Deans headed the Crusaders team, winning seven of the eight semi-final matches he played, and went on to win the title, in tournaments in which South African teams participated, five times.

Combinations

Japan's premier rugby league

Saitama Wild Nights

Yokohama Cannon Eagles

Their only losing semi-final in nine years in Super Rugby came against the Bulls at Loftus in 2007, at the conclusion of a season in which the New Zealand side were without an All Blacks squad for much of the season due to the national player's controversial conditioning. Tried the program at that time.

His subsequent association with the Wild Knights saw the team win all eight semi-final matches to which they qualified, securing the title on five occasions.

In total, the 64-year-old won 15 of his 17 club semi-final matches, a whopping 88%, winning the title on 11 occasions (73%).

Such statistics are unprecedented in the professional era, and the Deans are likely to add another semi-final mark this year, given that Saitama has just completed its third regular season unbeaten from the Final Four, with a 53-12 and 43-14 win over the Eagles among the Group of 16 Game.

But if it seems like climbing Japan's 3,776-metre Mount Fuji might be an easier task than beating a team coached by Deans, rest assured that wily Eagles coach Keisuke Sawaki will have a plan.

A two-time champion with Tokyo Suntory Songoliat, twice beating Dens in the 2016-17 and 2017-18 championship matches, Sawaki came agonizingly close to breaking Yokohama's losing streak to Saitama last year.
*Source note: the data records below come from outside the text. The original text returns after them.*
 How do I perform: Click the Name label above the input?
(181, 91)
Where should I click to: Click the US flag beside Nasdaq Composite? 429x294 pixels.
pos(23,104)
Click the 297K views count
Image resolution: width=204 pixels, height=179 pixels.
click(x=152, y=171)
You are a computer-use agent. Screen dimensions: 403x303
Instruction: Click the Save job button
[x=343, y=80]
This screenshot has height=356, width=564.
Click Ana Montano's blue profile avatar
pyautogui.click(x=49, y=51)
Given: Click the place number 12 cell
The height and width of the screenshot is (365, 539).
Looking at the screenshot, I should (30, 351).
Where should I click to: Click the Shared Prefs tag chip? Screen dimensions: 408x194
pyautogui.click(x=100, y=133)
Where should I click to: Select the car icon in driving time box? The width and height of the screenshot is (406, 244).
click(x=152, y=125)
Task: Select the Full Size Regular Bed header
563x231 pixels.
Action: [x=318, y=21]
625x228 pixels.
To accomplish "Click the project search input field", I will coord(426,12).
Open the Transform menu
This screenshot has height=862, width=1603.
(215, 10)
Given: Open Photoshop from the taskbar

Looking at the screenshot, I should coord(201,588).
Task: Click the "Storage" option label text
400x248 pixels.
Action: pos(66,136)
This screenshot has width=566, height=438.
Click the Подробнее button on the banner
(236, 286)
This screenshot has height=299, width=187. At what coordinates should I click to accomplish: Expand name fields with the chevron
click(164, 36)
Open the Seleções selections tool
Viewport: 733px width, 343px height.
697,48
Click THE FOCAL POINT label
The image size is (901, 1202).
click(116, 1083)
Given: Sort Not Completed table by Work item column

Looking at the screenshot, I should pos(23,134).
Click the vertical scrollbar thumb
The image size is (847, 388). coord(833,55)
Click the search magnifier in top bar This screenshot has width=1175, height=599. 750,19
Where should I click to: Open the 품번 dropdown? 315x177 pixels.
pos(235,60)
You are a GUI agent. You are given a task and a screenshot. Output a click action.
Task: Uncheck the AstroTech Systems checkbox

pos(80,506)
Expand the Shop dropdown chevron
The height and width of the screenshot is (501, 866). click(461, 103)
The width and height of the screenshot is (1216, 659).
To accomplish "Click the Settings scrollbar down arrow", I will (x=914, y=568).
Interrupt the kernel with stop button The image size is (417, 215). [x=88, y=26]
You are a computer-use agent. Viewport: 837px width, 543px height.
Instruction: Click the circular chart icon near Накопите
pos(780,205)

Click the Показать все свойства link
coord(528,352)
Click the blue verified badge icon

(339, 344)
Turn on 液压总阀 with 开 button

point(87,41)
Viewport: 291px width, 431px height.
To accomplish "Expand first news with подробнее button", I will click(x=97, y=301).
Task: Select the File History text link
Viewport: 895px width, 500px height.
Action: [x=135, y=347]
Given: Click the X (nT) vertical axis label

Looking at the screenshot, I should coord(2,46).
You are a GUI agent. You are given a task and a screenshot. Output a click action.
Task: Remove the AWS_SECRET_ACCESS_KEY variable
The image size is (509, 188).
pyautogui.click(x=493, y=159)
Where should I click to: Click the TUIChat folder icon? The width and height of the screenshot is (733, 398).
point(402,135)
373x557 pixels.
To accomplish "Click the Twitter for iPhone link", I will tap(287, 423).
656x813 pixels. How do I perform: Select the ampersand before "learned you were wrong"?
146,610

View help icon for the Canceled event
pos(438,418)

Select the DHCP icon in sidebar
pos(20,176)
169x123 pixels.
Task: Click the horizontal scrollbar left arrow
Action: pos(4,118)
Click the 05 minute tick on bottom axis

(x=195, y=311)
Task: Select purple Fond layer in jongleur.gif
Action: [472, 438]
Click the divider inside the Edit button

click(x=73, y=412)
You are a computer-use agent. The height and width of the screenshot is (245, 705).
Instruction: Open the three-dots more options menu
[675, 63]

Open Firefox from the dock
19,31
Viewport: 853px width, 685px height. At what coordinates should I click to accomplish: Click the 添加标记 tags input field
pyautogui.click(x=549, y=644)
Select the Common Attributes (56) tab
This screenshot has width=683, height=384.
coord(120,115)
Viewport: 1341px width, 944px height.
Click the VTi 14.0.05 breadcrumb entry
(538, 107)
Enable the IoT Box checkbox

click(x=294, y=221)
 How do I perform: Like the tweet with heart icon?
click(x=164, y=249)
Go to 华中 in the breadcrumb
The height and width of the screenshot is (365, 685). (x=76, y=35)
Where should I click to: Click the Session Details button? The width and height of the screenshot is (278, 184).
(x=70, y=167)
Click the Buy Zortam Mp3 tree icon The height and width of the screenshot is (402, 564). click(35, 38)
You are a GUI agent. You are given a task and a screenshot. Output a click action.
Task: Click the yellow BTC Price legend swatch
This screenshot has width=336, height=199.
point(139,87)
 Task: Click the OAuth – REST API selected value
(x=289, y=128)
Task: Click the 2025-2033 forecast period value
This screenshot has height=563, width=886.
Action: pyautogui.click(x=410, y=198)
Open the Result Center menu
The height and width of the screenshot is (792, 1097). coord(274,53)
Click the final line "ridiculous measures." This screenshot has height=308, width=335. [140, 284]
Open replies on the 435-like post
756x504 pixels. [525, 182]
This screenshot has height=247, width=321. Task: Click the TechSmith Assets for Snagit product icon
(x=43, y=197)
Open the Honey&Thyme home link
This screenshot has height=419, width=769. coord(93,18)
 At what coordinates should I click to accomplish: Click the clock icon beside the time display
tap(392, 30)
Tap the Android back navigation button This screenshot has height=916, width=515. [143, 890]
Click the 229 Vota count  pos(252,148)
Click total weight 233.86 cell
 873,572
Then, a late try put the Eagles ahead 19-14, only for them to concede a botched penalty for handing the ball over, which they would never see again as the Wild Knights calmly made their way down the field, holding possession until prop Asaeli Ai Valu crashed in the minute. 80, which Rikiya Matsuda converted into a 21-19 win.

Sawaki will also remind his teammates that Saitama's mantle of invincibility was pierced by the Kubota Spurs Funabashi Tokyo Bay last season, as the title-winning champions rallied from a 30-15 regular-season beating to edge the Wild Knights by two in a game that mattered. Most.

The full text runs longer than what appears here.